Content starts
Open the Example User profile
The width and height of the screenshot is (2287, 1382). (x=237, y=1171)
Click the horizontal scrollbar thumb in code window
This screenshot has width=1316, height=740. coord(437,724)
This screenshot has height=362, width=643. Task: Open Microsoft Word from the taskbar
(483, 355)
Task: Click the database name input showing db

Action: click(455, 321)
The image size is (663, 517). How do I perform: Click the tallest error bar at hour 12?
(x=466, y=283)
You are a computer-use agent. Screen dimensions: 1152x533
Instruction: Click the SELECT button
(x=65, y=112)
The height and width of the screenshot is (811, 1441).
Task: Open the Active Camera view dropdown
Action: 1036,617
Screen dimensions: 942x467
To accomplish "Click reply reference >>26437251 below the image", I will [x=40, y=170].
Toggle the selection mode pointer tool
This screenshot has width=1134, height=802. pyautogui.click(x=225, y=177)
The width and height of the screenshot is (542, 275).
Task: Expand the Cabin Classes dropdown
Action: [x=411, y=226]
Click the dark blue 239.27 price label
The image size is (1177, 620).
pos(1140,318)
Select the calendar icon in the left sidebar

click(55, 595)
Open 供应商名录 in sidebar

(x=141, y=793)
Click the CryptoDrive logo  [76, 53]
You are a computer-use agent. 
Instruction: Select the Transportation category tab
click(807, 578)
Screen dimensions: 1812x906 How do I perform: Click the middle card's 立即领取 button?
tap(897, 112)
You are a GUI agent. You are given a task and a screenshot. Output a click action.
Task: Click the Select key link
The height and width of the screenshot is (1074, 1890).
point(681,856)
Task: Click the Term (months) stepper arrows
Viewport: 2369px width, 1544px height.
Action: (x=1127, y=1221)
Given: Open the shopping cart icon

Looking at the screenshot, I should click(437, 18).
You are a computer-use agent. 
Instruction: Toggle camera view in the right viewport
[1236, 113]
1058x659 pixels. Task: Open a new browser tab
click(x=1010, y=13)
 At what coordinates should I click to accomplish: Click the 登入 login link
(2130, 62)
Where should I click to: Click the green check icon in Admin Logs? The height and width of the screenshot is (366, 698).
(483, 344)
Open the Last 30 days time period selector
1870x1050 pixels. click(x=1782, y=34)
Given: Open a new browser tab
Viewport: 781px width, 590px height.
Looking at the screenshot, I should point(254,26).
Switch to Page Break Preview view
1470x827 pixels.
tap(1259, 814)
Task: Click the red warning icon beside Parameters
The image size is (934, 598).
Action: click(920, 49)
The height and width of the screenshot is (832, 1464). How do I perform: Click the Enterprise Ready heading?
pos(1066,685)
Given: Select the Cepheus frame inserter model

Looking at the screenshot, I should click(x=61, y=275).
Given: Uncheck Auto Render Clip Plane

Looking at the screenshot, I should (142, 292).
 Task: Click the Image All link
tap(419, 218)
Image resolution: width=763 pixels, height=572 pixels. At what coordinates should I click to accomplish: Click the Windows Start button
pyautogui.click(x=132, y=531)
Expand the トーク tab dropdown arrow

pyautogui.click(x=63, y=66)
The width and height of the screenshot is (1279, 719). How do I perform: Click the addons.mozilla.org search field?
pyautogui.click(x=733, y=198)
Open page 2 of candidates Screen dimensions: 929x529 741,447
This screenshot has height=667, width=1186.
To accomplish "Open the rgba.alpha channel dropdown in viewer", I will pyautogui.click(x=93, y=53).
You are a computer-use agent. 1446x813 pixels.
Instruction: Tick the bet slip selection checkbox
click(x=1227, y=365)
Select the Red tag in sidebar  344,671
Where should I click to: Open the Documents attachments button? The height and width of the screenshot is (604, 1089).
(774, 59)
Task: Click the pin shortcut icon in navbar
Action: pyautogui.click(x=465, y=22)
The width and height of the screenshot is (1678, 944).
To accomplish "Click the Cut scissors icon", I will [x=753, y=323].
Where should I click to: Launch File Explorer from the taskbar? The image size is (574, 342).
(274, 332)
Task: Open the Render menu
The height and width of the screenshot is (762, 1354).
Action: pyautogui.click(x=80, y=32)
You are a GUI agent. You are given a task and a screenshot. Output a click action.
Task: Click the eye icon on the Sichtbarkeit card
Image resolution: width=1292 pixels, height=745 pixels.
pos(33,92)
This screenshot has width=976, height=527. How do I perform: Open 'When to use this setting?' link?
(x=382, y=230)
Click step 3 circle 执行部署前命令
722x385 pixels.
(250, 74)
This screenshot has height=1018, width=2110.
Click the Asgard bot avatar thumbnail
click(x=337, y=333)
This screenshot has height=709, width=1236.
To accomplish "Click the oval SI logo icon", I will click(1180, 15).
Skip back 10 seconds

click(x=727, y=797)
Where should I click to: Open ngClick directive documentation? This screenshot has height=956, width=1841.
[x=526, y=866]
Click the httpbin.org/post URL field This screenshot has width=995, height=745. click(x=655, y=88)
Content ends
Using the material above, restate each entry exactly as it stands.

Open the Example User profile
The width and height of the screenshot is (2287, 1382). (x=237, y=1171)
Click the horizontal scrollbar thumb in code window
This screenshot has width=1316, height=740. coord(437,724)
This screenshot has height=362, width=643. Task: Open Microsoft Word from the taskbar
(483, 355)
Task: Click the database name input showing db

Action: click(455, 321)
The image size is (663, 517). How do I perform: Click the tallest error bar at hour 12?
(x=466, y=283)
You are a computer-use agent. Screen dimensions: 1152x533
Instruction: Click the SELECT button
(x=65, y=112)
The height and width of the screenshot is (811, 1441).
Task: Open the Active Camera view dropdown
Action: 1036,617
Screen dimensions: 942x467
To accomplish "Click reply reference >>26437251 below the image", I will [x=40, y=170].
Toggle the selection mode pointer tool
This screenshot has width=1134, height=802. pyautogui.click(x=225, y=177)
The width and height of the screenshot is (542, 275).
Task: Expand the Cabin Classes dropdown
Action: [x=411, y=226]
Click the dark blue 239.27 price label
The image size is (1177, 620).
pos(1140,318)
Select the calendar icon in the left sidebar

click(55, 595)
Open 供应商名录 in sidebar

(x=141, y=793)
Click the CryptoDrive logo  [76, 53]
You are a computer-use agent. 
Instruction: Select the Transportation category tab
click(807, 578)
Screen dimensions: 1812x906 How do I perform: Click the middle card's 立即领取 button?
tap(897, 112)
You are a GUI agent. You are given a task and a screenshot. Output a click action.
Task: Click the Select key link
The height and width of the screenshot is (1074, 1890).
point(681,856)
Task: Click the Term (months) stepper arrows
Viewport: 2369px width, 1544px height.
Action: (x=1127, y=1221)
Given: Open the shopping cart icon

Looking at the screenshot, I should click(437, 18).
You are a computer-use agent. 
Instruction: Toggle camera view in the right viewport
[1236, 113]
1058x659 pixels. Task: Open a new browser tab
click(x=1010, y=13)
 At what coordinates should I click to accomplish: Click the 登入 login link
(2130, 62)
Where should I click to: Click the green check icon in Admin Logs? The height and width of the screenshot is (366, 698).
(483, 344)
Open the Last 30 days time period selector
1870x1050 pixels. click(x=1782, y=34)
Given: Open a new browser tab
Viewport: 781px width, 590px height.
Looking at the screenshot, I should point(254,26).
Switch to Page Break Preview view
1470x827 pixels.
tap(1259, 814)
Task: Click the red warning icon beside Parameters
The image size is (934, 598).
Action: click(920, 49)
The height and width of the screenshot is (832, 1464). How do I perform: Click the Enterprise Ready heading?
pos(1066,685)
Given: Select the Cepheus frame inserter model

Looking at the screenshot, I should click(x=61, y=275).
Given: Uncheck Auto Render Clip Plane

Looking at the screenshot, I should (142, 292).
 Task: Click the Image All link
tap(419, 218)
Image resolution: width=763 pixels, height=572 pixels. At what coordinates should I click to accomplish: Click the Windows Start button
pyautogui.click(x=132, y=531)
Expand the トーク tab dropdown arrow

pyautogui.click(x=63, y=66)
The width and height of the screenshot is (1279, 719). How do I perform: Click the addons.mozilla.org search field?
pyautogui.click(x=733, y=198)
Open page 2 of candidates Screen dimensions: 929x529 741,447
This screenshot has height=667, width=1186.
To accomplish "Open the rgba.alpha channel dropdown in viewer", I will pyautogui.click(x=93, y=53).
You are a computer-use agent. 1446x813 pixels.
Instruction: Tick the bet slip selection checkbox
click(x=1227, y=365)
Select the Red tag in sidebar  344,671
Where should I click to: Open the Documents attachments button? The height and width of the screenshot is (604, 1089).
(774, 59)
Task: Click the pin shortcut icon in navbar
Action: pyautogui.click(x=465, y=22)
The width and height of the screenshot is (1678, 944).
To accomplish "Click the Cut scissors icon", I will [x=753, y=323].
Where should I click to: Launch File Explorer from the taskbar? The image size is (574, 342).
(274, 332)
Task: Open the Render menu
The height and width of the screenshot is (762, 1354).
Action: pyautogui.click(x=80, y=32)
You are a GUI agent. You are given a task and a screenshot. Output a click action.
Task: Click the eye icon on the Sichtbarkeit card
Image resolution: width=1292 pixels, height=745 pixels.
pos(33,92)
This screenshot has width=976, height=527. How do I perform: Open 'When to use this setting?' link?
(x=382, y=230)
Click step 3 circle 执行部署前命令
722x385 pixels.
(250, 74)
This screenshot has height=1018, width=2110.
Click the Asgard bot avatar thumbnail
click(x=337, y=333)
This screenshot has height=709, width=1236.
To accomplish "Click the oval SI logo icon", I will click(1180, 15).
Skip back 10 seconds

click(x=727, y=797)
Where should I click to: Open ngClick directive documentation? This screenshot has height=956, width=1841.
[x=526, y=866]
Click the httpbin.org/post URL field This screenshot has width=995, height=745. click(x=655, y=88)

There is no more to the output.